Open kelke opened this issue 1 year ago • 5 comments

This was discussed a while ago on the forums: DNS over TLS/HTTPS for 'resolvers':

For the built-in ACME server DNS queries carry special relevance, as their response decides on who gets a valid certificate. These DNS queries are currently unencrypted, and can quite easily be modified in a local network using ARP-Spoofing etc., which could enable an attacker to actually obtain valid certificates for arbitrary domains. While I haven't tested this personally, I don't see why it would not work.

One solution is to use an external resolver like systemd-resolved and put 127.0.0.53 as the resolver in acme-server, but not every system and environment allows for this.

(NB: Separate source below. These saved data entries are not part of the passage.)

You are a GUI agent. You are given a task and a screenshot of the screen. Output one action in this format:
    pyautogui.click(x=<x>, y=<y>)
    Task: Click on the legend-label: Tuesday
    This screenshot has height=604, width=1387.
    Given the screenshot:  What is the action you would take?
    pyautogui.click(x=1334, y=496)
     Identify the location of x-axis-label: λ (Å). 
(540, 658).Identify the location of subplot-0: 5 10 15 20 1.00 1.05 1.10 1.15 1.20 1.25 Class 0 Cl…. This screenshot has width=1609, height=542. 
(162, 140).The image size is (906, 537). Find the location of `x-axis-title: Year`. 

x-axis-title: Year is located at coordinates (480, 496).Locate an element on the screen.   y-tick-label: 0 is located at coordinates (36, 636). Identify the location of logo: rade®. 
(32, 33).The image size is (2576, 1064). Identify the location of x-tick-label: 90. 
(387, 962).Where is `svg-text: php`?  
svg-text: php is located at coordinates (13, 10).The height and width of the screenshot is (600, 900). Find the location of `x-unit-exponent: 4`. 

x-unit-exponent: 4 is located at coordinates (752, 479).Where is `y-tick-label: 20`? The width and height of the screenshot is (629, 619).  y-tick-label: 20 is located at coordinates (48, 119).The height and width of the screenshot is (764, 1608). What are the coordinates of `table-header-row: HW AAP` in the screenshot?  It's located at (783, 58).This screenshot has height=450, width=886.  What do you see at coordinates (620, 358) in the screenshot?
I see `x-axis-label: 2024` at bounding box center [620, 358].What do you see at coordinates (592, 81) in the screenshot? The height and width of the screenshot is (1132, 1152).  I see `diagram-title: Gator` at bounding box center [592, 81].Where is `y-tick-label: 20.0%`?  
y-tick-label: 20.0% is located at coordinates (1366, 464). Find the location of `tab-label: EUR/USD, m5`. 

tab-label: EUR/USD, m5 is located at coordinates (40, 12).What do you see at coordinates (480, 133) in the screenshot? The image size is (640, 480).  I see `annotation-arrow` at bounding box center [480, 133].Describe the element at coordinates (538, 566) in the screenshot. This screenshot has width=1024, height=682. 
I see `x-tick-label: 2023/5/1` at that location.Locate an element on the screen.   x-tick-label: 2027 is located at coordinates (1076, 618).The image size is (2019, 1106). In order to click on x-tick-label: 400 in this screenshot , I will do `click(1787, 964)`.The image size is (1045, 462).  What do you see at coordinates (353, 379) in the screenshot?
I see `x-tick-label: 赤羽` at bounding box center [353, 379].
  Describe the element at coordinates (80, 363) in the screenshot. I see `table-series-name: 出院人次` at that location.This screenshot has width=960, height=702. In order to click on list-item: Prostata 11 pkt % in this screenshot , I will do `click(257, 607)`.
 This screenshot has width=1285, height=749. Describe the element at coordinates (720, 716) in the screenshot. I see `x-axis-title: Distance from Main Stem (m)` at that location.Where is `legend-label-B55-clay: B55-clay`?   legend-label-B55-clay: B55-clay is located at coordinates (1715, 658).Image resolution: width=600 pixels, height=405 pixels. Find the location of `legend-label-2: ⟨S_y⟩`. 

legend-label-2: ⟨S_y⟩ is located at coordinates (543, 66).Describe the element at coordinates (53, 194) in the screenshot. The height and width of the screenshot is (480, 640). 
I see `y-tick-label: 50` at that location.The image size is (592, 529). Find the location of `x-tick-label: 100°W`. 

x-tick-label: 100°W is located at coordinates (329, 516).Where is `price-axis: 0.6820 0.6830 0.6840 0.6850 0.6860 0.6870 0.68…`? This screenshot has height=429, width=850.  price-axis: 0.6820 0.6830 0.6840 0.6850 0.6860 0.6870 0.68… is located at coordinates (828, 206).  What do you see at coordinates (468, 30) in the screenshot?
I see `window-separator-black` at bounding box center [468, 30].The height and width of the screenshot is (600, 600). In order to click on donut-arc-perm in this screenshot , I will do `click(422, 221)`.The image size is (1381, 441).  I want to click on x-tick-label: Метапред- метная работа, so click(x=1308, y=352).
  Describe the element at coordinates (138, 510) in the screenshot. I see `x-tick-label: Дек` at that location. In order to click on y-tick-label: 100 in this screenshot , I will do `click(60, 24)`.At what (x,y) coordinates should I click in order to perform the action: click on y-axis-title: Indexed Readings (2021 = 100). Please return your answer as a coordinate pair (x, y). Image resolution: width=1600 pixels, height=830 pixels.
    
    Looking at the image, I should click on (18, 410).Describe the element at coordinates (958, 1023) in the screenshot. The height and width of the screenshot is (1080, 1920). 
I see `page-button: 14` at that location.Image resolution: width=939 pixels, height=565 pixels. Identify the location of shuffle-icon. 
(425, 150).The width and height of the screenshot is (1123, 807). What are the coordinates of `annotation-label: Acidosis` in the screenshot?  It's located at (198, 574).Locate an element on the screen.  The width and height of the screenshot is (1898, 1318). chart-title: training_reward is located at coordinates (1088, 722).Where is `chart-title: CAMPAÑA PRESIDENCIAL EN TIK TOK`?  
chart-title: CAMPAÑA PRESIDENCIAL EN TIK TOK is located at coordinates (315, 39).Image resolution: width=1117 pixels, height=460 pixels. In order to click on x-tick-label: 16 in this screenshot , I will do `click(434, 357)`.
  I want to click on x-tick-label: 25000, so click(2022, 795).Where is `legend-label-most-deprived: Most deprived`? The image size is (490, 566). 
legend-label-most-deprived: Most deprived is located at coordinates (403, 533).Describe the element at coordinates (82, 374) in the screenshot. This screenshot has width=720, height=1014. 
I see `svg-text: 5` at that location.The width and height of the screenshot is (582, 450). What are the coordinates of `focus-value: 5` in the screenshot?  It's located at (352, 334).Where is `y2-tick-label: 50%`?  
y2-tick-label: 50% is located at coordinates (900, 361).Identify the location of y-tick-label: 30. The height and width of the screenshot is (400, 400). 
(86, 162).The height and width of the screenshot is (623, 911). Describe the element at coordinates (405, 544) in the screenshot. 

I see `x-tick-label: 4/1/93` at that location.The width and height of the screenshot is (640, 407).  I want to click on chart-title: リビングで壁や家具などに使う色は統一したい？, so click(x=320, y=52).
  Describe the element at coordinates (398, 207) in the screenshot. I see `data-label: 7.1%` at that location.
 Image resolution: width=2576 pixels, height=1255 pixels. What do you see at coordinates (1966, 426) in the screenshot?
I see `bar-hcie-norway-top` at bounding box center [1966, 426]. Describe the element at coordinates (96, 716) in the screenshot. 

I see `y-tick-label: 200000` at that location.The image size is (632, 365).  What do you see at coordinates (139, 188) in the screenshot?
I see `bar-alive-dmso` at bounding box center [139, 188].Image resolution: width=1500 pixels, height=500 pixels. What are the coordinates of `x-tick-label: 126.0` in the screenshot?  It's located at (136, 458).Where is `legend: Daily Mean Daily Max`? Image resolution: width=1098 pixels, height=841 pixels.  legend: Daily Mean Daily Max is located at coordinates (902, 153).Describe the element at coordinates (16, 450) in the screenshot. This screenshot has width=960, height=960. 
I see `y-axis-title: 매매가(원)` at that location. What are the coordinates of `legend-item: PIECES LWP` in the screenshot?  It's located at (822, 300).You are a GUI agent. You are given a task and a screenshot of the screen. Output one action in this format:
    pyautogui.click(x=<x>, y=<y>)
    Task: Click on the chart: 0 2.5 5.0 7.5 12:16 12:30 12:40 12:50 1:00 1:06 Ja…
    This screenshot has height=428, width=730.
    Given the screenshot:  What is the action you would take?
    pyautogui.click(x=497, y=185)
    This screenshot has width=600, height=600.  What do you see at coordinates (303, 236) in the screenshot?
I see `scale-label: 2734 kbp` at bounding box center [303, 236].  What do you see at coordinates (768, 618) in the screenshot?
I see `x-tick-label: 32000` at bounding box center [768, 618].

@francislavoie suggested that ncruces/go-dns would be good inspiration. The syntax could either be something like resolvers tcp://1.1.1.1:53 tls://1.1.1.1:853 https://cloudflare-dns.com/dns-query as detavern suggested in the forum thread, or a nested approach:

... resolvers [<resolver_address>] {
	protocols <dot/doh...>
	upstreams <resolver_address>

This syntax would also allow defining bootstrap DNS servers, which are required for using domains as DNS servers, like https://cloudflare-dns.com/dns-query (more examples). IPs can, however, also be used for DoT and as far as I understand wont need bootstrapping. If the specific issue of bootstrapping turns out to be more complicated I would still be happy if encrypted DNS would be possible using IPs.

The acme server is obviously not the only place where this could be useful, but I believe it is the most important one, as unencrypted DNS could pose some security implications as already explained.

kelke avatar Jan 11 '25 12:01 kelke

Can you elaborate on this?

but not every system and environment allows for this.

In a critical infra as you describe, the DNS resolvers in your infra should be trusted or operated in a way they can be trusted.

mohammed90 avatar Jan 11 '25 22:01 mohammed90

To have secure DNS, the encrypted query has to be sent either by caddy itself or by the system resolver. systemd-resolved is a system resolver that is capable of DoT, but such a resolver might not always be available. In containerized environments for example, one might just have access to a caddy docker container, but not be able to change the system resolver. Some embedded systems might also be supported by caddy, but an external DoT/DoH capable resolver might be difficult to find. If caddy itself could send encrypted DNS queries, you would not have to rely on the underlying system to support it.

kelke avatar Jan 11 '25 23:01 kelke

Honestly, this makes me more inclined to make the resolver a module rather than pulling more deps and add more code to support cases where someone doesn't the resolver in their own infra. Today it's DoH/DoT, tomorrow it's DoQUIC.

mohammed90 avatar Jan 11 '25 23:01 mohammed90

Maybe I misunderstood your point, but I am indeed talking about DNS queries to a DNS server in the same infra. My point is that a DNS query should get encrypted before leaving the host caddy is running on. Just in the same way HTTPS should be used instead of HTTP, even for resources in a LAN.

By system resolver I mean the service running on a host that sends queries out into a local network. Queries from caddy to localhost are obviously harder to intercept/modify than queries sent over the network to any dns server, as these are prone to ARP spoofing etc.

kelke avatar Jan 12 '25 00:01 kelke

And with native support on all major desktop operating systems, I don't see an end to DoT and DoH anytime soon. Especially since TLS and HTTPS are so ubiquitous.